The censure faults Libby for picturing and identifying the student “in an effort to advance her political agenda” and calls on her to apologize to the House and the people of Maine.
Her post prompted Trump’s threat to no longer give federal funding to the state if it keeps a Maine Principals’ Association policy allowing transgender students to compete in scholastic sports. Trump bashed Mills and said “we are the federal law,” while the Democratic governor told the president “we’ll see you in court.”
Trump issued an executive order earlier in February that seeks to bar transgender female athletes from competing by arguing that it violates the landmark Title IX law prohibiting sex-based discrimination in education programs that receive federal funding.
The Trump administration said later Friday it will conduct a Title IX investigation into Maine’s education department and the Cumberland school district attended by the student Libby singled out in her initial Facebook post that has since been shared more than 18,000 times.

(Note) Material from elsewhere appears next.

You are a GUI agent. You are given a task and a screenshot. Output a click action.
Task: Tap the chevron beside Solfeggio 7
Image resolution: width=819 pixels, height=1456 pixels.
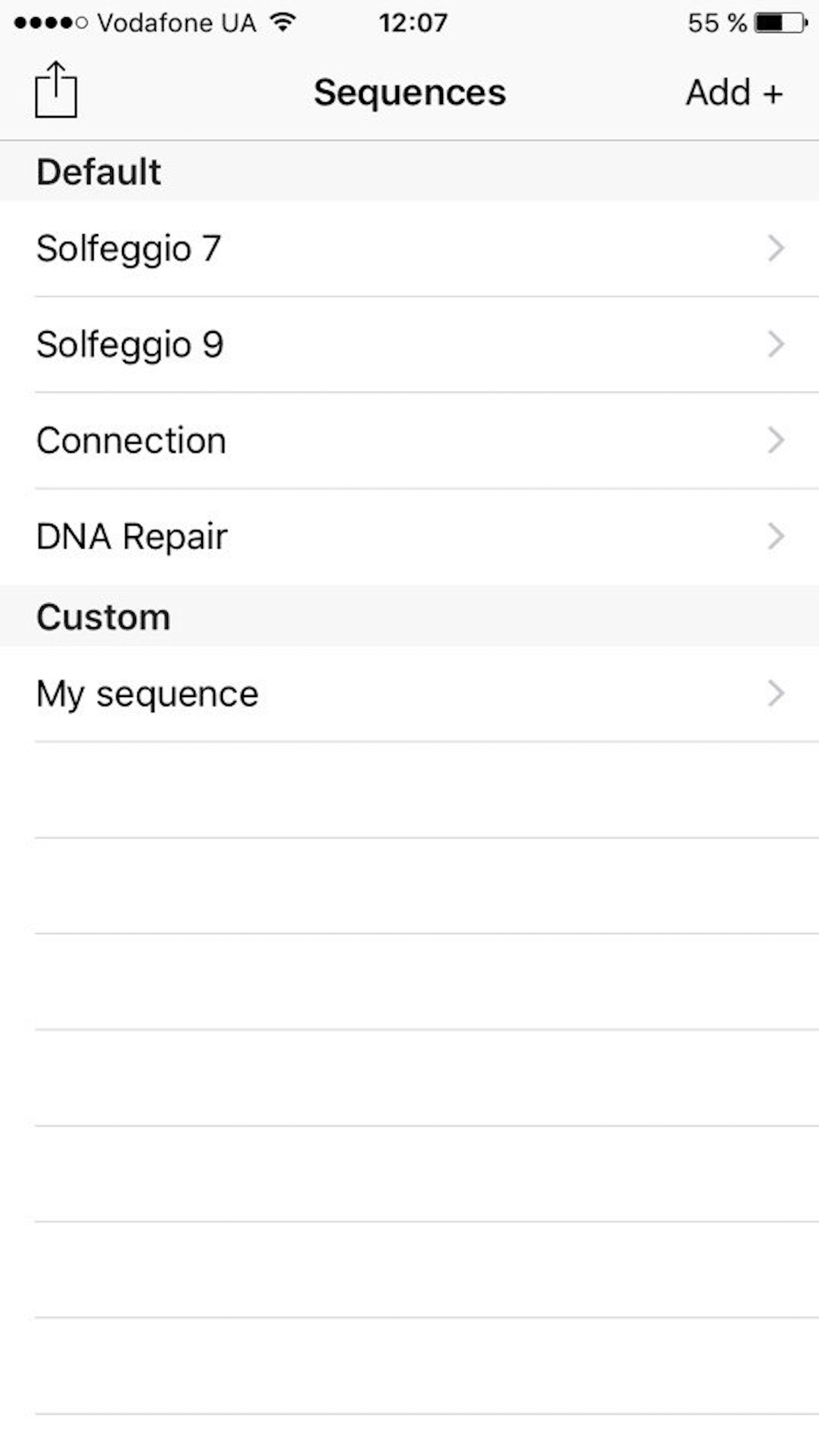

Libby first won election to the House in 2020 and has been a prolific fundraiser while clashing at times with other Republican leaders. Though several GOP officials have said they oppose targeting a child in the heated debate, Libby has not backed down from her social media posts on the student, whose school had increased security Monday.
A coalition of Maine public health and LGBTQ+ advocacy groups released a statement Tuesday that did not name Libby but criticized her for her posts “resulting in statewide and national harassment of a non-consenting minor.”
House Democrats, who have a narrow 75-73 majority, also approved last month an ethics probe into a Sanford Republican who was charged with allegedly strangling his romantic partner. Fecteau also removed Rep. Lucas Lanigan from the labor committee. Lanigan has denied the accusations in his pending criminal case. Fecteau also stripped Rep. Randall Hall, R-Wilton, of his committee assignment this week after a grand jury indicted Hall in a signature forgery case.